Using machine vision, the robots can sense objects in front of them and wait until the way is cleared before proceeding. According to Kristensen, if a turtle is crossing the right-of-way and blocks the path of the TinyMobileRobot, the robot will wait until the path is clear and then proceed on with its job.
“It has sensors that detect obstructions and can navigate around them,” Kristensen said. “We have chosen to use ultrasonic which is unusual. Lidar is more frequently used, but it is also more sensitive to dirt and water.”
The application of the technology is narrow enough that ROS and machine vision, paired with GNSS are sufficient to enable the robots to do their jobs without more sophisticated intelligence that would require the more the robust artificial intelligence provided by a neural network.
“I love neural networks, but we keep it simple,” Kristensen said. “We have not seen the need for a neural network. The robot has to make a line—if there is an obstruction, it has to stop. It cannot go around. Indoors at a construction site there would be many obstructions.”
Infrastructure to Indoors
Yet indoors are exactly where the robots will go next, although probably at a phase in construction when a concrete slab is clear of debris.
The company has developed a PropTech-robot for measuring large indoor areas such as high-rise construction sites, storage buildings, warehouses and production facilities, where millions of square feet otherwise have to be measured manually. By using TinyMobileRobots, these time-consuming tasks can be optimized significantly.
“The main challenge indoors is that the construction industry is used to having a lot of mess on the work places—pallets, garbage, and then they also have construction related parts. Indoor, the workflow has to be changed to accommodate the robots. But if you want accurate and fast layouting, the robot is extremely efficient—five to 10 times more efficient than a man doing the work.”

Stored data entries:
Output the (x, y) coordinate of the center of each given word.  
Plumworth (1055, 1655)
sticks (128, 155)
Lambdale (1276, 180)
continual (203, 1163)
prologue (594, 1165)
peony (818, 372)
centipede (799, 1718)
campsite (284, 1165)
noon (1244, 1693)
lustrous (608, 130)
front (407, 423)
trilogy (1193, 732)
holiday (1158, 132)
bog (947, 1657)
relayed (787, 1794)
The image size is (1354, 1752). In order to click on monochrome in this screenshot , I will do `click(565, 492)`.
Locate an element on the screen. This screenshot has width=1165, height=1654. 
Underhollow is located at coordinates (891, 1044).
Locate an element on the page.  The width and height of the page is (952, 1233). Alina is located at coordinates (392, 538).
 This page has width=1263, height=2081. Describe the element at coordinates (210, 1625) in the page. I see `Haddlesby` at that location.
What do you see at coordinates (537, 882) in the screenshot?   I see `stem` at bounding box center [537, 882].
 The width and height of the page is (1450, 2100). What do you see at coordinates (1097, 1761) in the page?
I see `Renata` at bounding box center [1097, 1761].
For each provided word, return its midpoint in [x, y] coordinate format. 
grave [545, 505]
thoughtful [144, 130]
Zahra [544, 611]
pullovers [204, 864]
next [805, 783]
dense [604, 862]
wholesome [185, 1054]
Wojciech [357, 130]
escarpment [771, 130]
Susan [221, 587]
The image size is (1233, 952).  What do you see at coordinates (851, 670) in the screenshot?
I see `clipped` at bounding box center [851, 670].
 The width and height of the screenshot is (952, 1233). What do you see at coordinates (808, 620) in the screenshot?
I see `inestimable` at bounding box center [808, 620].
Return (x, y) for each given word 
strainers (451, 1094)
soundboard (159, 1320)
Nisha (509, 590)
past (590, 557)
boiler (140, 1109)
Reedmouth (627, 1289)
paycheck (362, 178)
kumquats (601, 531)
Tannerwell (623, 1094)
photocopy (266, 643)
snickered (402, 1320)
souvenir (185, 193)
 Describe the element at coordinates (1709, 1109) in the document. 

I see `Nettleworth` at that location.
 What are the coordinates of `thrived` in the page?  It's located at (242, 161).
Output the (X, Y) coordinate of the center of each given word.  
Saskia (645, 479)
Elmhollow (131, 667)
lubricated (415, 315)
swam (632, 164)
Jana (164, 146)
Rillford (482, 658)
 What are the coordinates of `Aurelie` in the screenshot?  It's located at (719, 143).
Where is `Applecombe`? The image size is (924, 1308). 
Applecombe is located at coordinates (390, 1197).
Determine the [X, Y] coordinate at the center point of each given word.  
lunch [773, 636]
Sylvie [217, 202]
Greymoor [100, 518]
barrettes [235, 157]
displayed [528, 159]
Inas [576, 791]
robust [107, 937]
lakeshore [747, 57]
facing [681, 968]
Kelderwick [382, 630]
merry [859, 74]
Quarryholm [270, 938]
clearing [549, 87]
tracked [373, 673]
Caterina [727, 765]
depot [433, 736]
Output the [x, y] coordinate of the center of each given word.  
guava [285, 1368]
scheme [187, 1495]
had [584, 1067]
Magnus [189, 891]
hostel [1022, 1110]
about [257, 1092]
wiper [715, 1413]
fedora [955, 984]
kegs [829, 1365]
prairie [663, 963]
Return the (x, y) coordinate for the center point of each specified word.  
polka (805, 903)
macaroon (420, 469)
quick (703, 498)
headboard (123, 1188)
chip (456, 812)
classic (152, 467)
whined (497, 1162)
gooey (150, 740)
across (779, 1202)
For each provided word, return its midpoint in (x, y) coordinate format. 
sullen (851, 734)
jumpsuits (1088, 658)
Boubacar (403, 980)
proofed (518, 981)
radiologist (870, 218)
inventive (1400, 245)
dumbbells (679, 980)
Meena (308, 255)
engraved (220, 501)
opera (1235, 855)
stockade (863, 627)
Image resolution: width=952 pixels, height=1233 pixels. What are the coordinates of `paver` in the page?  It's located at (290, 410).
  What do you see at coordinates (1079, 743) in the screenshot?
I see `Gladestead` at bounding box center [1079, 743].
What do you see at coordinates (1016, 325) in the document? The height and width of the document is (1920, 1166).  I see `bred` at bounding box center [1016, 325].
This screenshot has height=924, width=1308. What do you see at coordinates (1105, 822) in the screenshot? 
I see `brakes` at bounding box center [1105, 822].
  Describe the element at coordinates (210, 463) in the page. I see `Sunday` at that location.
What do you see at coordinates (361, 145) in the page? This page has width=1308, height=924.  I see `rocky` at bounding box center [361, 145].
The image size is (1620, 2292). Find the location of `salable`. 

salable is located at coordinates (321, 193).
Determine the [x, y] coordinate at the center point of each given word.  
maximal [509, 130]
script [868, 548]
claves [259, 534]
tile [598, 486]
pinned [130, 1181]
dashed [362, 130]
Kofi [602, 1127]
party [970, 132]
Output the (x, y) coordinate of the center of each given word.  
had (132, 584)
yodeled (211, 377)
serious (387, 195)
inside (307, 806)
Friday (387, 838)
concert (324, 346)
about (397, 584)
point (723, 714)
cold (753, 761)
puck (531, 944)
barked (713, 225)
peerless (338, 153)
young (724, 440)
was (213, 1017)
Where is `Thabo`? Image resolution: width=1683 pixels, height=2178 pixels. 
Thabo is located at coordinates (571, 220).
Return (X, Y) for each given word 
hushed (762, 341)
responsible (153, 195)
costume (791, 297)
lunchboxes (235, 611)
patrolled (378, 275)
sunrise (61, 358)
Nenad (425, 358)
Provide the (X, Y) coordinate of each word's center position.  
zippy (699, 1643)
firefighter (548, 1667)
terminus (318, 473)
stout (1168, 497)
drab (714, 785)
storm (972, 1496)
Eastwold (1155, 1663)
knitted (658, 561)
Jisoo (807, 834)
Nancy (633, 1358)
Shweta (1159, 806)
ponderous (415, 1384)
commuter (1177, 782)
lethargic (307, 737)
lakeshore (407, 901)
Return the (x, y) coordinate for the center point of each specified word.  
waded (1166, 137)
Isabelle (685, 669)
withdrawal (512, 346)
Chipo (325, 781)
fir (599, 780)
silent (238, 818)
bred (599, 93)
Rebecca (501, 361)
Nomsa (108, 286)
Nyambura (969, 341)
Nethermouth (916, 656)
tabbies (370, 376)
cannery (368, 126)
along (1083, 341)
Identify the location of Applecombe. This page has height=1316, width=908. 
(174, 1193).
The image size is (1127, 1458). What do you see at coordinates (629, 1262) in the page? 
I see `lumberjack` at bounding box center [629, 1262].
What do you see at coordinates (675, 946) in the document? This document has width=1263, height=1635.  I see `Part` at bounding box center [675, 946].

*Work task 1*. Rewrite everything in the TinyMobileRobots article from "The application of" down to "clear of debris.", replacing "slab" with "floor".
*Work task 2*. According to the TinyMobileRobots article, how much more efficient is the robot than a man doing the layout work?
*Work task 3*. Continue the TinyMobileRobots article, starting after its final sentence.

*Result 1*.
The application of the technology is narrow enough that ROS and machine vision, paired with GNSS are sufficient to enable the robots to do their jobs without more sophisticated intelligence that would require the more the robust artificial intelligence provided by a neural network.
“I love neural networks, but we keep it simple,” Kristensen said. “We have not seen the need for a neural network. The robot has to make a line—if there is an obstruction, it has to stop. It cannot go around. Indoors at a construction site there would be many obstructions.”
Infrastructure to Indoors
Yet indoors are exactly where the robots will go next, although probably at a phase in construction when a concrete floor is clear of debris.

*Result 2*. Five to 10 times more efficient.

*Result 3*.
On construction sites with many obstructions on the ground, the Spot Robot may be appealing, according to Kristensen, but TinyMobileRobots will have strong use cases when extremely accurate line marking capabilities are critical.
“I used to see Spot as a competitor but now I see that we are offering very different use cases,” Kristensen said. “Outdoors we are using GNSS technology down to half an inch, indoor there is a lot of need for marking for construction and there, we are down to 1/10th of an inch. This is possible with laser control systems like a total station. We can also use a total station outdoors. But indoors, marking location for utilities, walls—those are the two main applications depending on construction methods. Sometimes you can use the robot for marking the wall, and sometimes when casting in place mark the utilities and then on top of that you mark the walls. The use case for Spot currently is scanning an area—that is not where we want to go. Their strength is going where our robot cannot move. We can achieve accuracy in marking the Boston Dynamics -Trimble Spot robot cannot. The robots have extremely accurate wheels and tools to position itself and that is our strength.”
BOTTOM LINE: More road contractors and survey crews will likely adopt robotics as the value proposition is high and return can be realized almost immediately. Indoors, wheeled robots offer an attractive marketing option albeit in limited applications.